将crt和key配置路径配置按如下配置即可。
server {
listen 443 ssl http2 default_server;
listen [::]:443 ssl http2 default_server;
server_name www.aaa.com;
root /usr/share/nginx/html;
ssl_certificate "/etc/nginx/server.crt";
ssl_certificate_key "/etc/nginx/server.key";
ssl_session_cache shared:SSL:1m;
ssl_session_timeout 10m;
ssl_ciphers HIGH:!aNULL:!MD5;
ssl_prefer_server_ciphers on;
# Load configuration files for the default server block.
include /etc/nginx/default.d/*.conf;
location /management/ {
proxy_redirect off;
proxy_set_header Host $host;
proxy_set_header X-Real-IP $remote_addr;
proxy_set_header X-Forwarded-For $proxy_add_x_forwarded_for;
proxy_pass http://127.0.0.1:9001/management/;
}
location /b2c/ {
proxy_redirect off;
proxy_set_header Host $host;
proxy_set_header X-Real-IP $remote_addr;
proxy_set_header X-Forwarded-For $proxy_add_x_forwarded_for;
proxy_pass http://127.0.0.1:9001/b2c/;
}
location /file/images/ {
proxy_redirect off;
proxy_set_header Host $host;
proxy_set_header X-Real-IP $remote_addr;
proxy_set_header X-Forwarded-For $proxy_add_x_forwarded_for;
proxy_pass http://127.0.0.1:9001/file/images/;
}
location / {
}
error_page 404 /404.html;
location = /40x.html {
}
error_page 500 502 503 504 /50x.html;
location = /50x.html {
}
}
注:由于我的服务是为服务,需要从https转发到网关。所以配置了代理转发,之间出现了权限的问题,负载均衡报错failed (13: Permission denied) while connecting to upstream,始终转发失败。

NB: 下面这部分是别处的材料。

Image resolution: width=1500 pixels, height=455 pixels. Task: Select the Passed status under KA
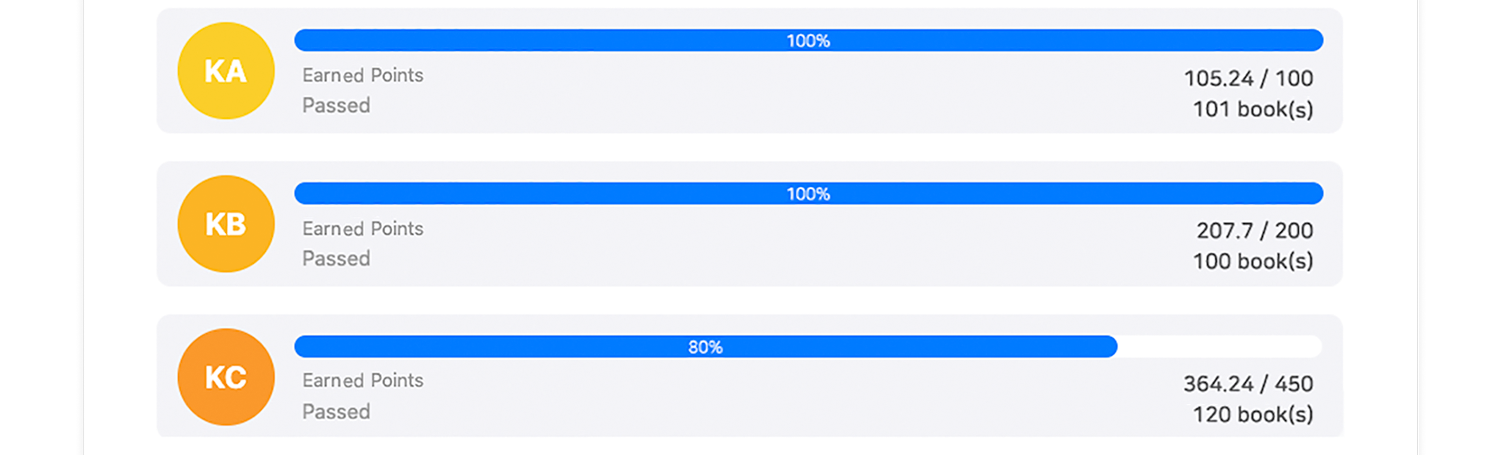coord(336,105)
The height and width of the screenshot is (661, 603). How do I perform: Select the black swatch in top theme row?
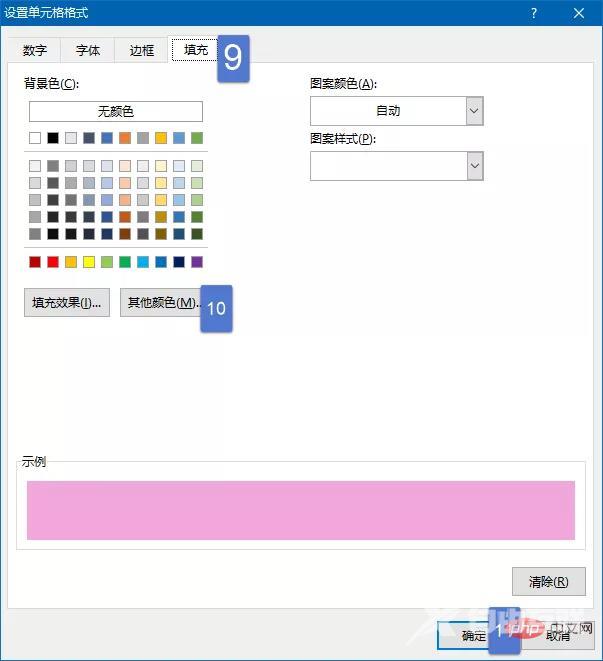coord(53,138)
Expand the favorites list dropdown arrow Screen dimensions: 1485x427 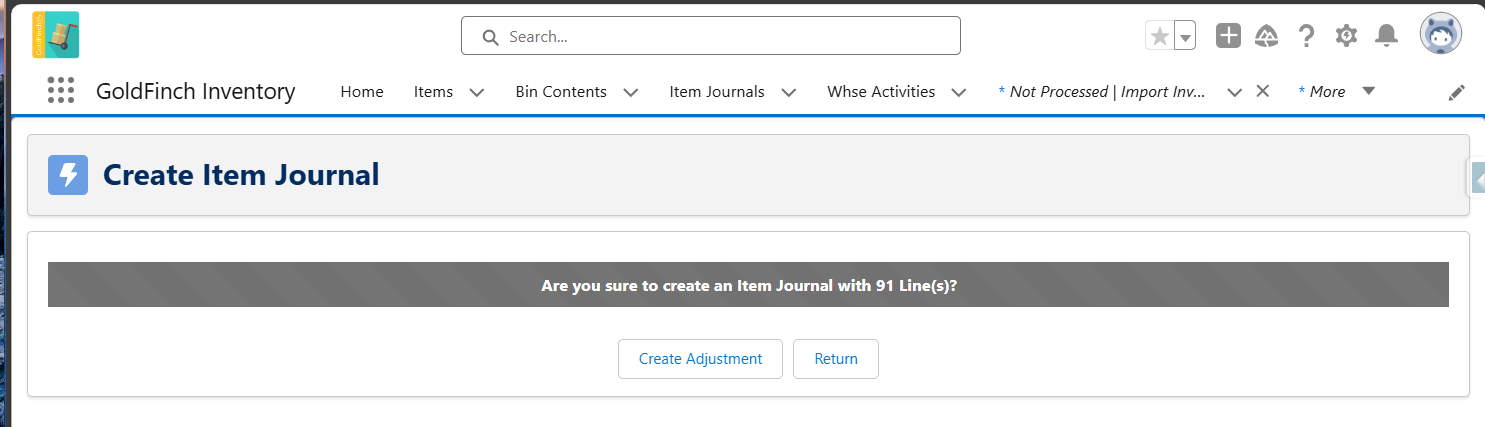click(x=1185, y=36)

解决办法如下:
1.修改nginx.conf配置文件,将第一行的user nginx改成root
2.检查网络访问的配置
getsebool -a | grep httpd_can_network_connect
如果结果是httpd_can_network_connect --> off,则需要修改成on
修改方法
(1)临时修改,SELinux命令,临时配置,重启后失效:etsebool httpd_can_network_connect=1
(2)写入配置文件的命令,重启后保留:setsebool -P httpd_can_network_connect 1
3.修改selinux
查看是否启用:sestatus -v
若显示的是SELinux status: enabled则表示已开启。
(1)临时修改:setenforce 0 表示permissive (setenforce 1 )代表enforcing(强制)
(2)永久关闭:vim /etc/selinux/config,将SELINUX=enforcing改为SELINUX=disabled
记得重启nginx,以上三种方法应该能解决此问题。